Let's start model Rings from scratch.  We won't restrict ourselves on the features we can use.  Everything is fair game. Readyyyy.. go

------

Let's rebuild our model and use an *interaction term* (\**gasp*\*).  Let's go back to using only `'Whole_Weight'` and `'Diameter'`.  After creating the `X` and `y`:

* Create a new feature that captures the interaction between our current 2 predictors
  * Multiply the 2 features together and assign this to a new column
* Rebuild the model using the 3 features
* Re-print the summary
* Interpret the t-tests for these coefficients

In [None]:
# Define X (['Whole_Weight', 'Diameter']) and y ('Rings')


In [None]:
# Create a new feature that captures the interaction between our current 2 predictors
X["ww_d_interaction"] = _____

# Build a regression model using `statsmodels`
____

# Print the model summary
____

Wait, what did we just do?

In [None]:
# No need to worry about this code for needs today.
# Of course, give it a look if you're curious.

# its easier to see if we bin we'll bin weight and then a model
# for diameter when within each bin of weight
def bin_array(x, n_bins=5):
    percentiles = np.linspace(0, 100, n_bins + 1)[:-1]
    bins = np.percentile(x, percentiles)
    binned = np.digitize(x, bins)
    return binned


abalone["binned_weight"] = bin_array(abalone["Whole_Weight"])
bins = abalone["binned_weight"].unique()
for b in bins:
    subset = abalone[abalone["binned_weight"] == b]

    # if we have only 1 row we wont fit a model
    if subset.shape[0] <= 1:
        continue

    X = subset["Diameter"]
    y = subset["Rings"]

    X_const = sm.add_constant(X)
    y_pred = sm.OLS(y, X_const).fit().predict()

    lab = f"Weight: Bin {b}"
    plt.plot(X, y_pred, label=lab, lw=4)
    ## (un)comment below to toggle plotting on same axes
    plt.scatter(X, y, label=lab, alpha=0.1)
    plt.show()


plt.xlabel("Diameter")
plt.ylabel("Rings")
plt.title("Interaction between Diameter and Weight")
plt.legend()
plt.show()

So what do we see here?
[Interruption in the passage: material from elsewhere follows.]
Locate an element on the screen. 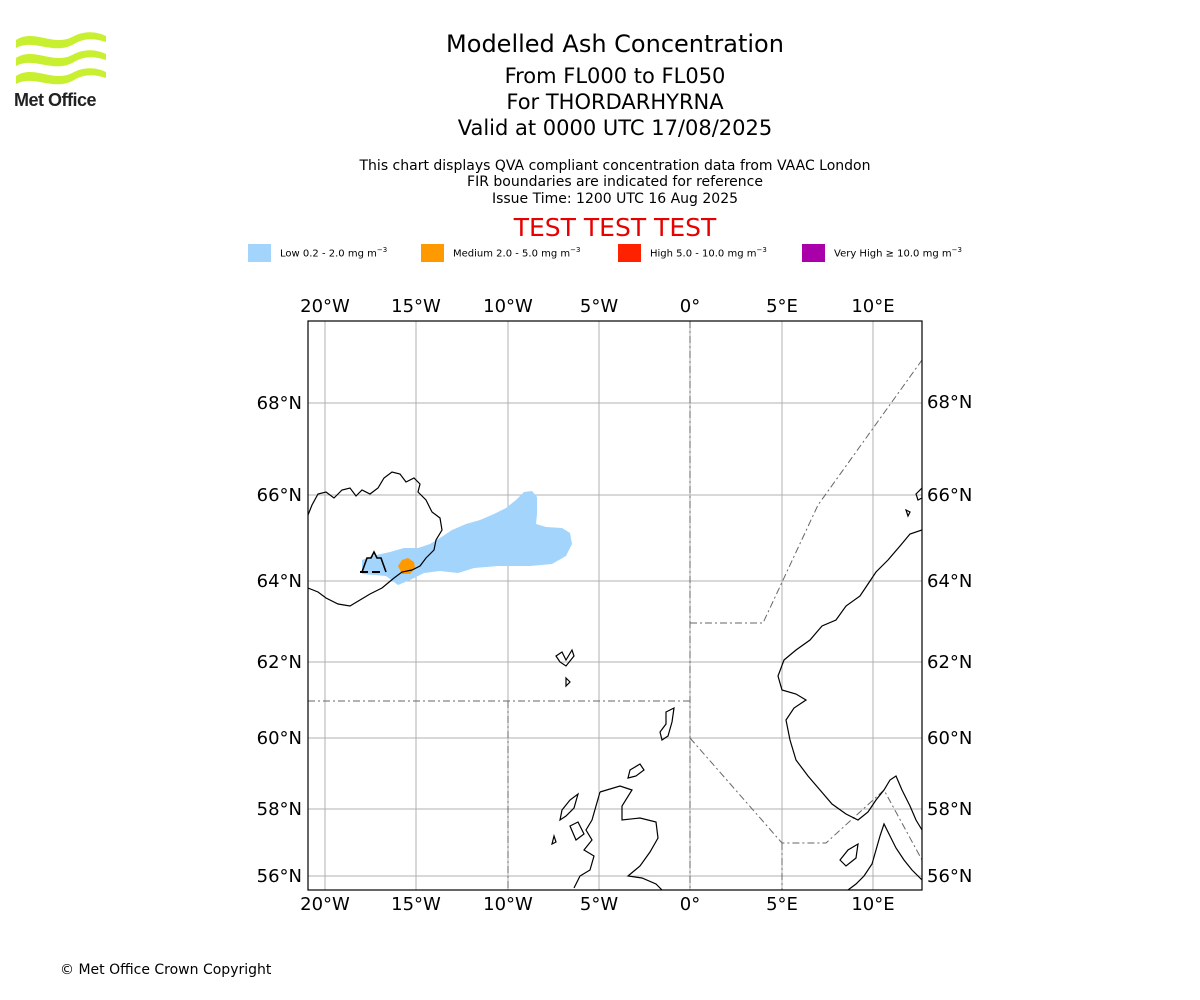 This screenshot has height=1000, width=1200. copyright-notice: © Met Office Crown Copyright is located at coordinates (166, 970). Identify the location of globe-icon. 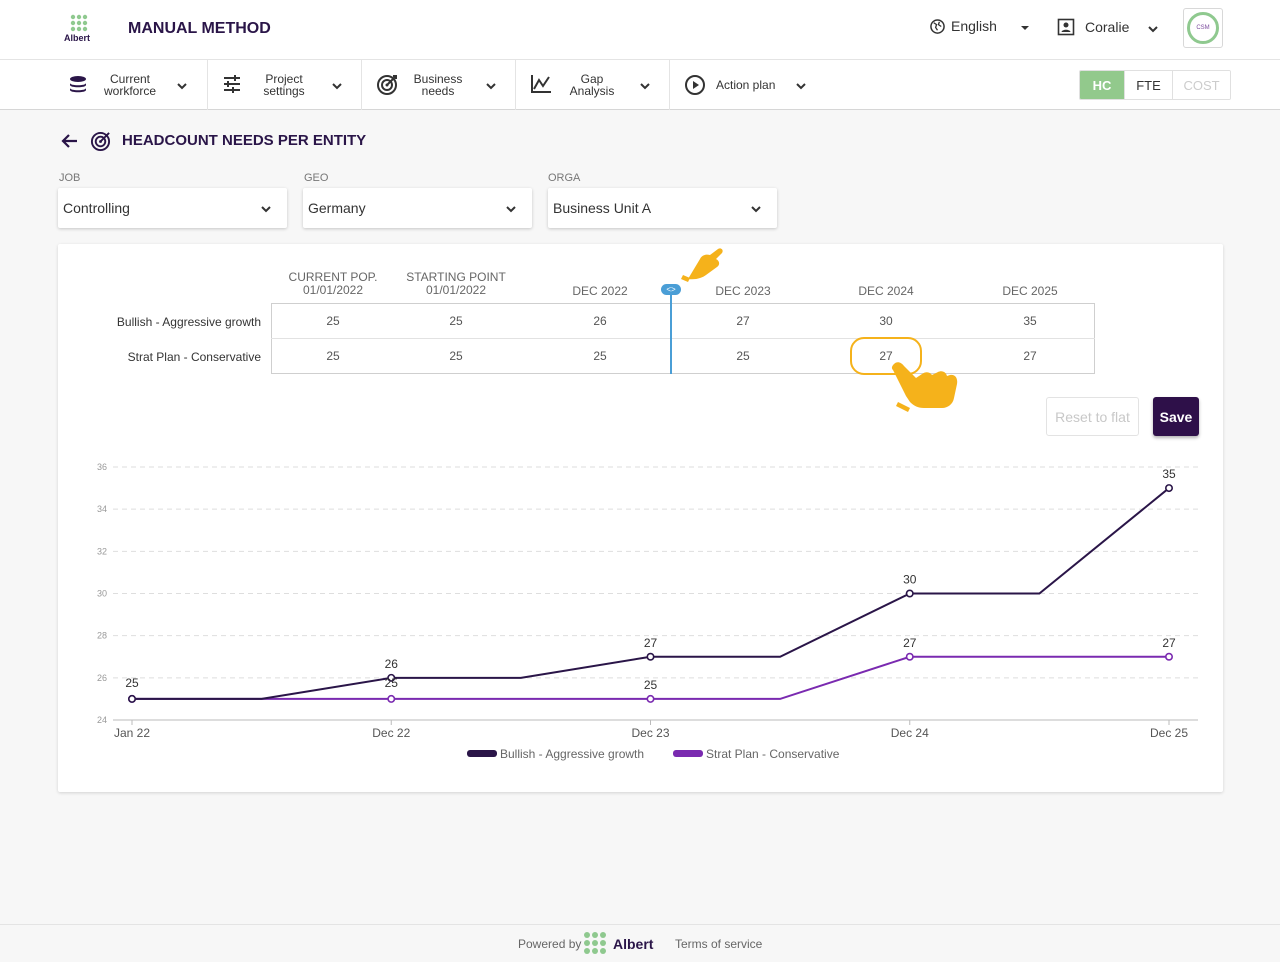
(938, 26).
How Diameter affects Rings depends on how heavy our snail is! When our snail is lighter a higher diameter means more Rings.  When we go up in weight we start to see this trend taper off, at a certain weight diameter starts to matter less for predicting rings! In other words the effects of diameter and weight interact with each other.